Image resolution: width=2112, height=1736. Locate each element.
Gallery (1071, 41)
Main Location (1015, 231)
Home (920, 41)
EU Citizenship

----

How to complete this task: The records are to be repeated in full, exactly as they stand.

Task answer:
Image resolution: width=2112, height=1736. Locate each element.
Gallery (1071, 41)
Main Location (1015, 231)
Home (920, 41)
EU Citizenship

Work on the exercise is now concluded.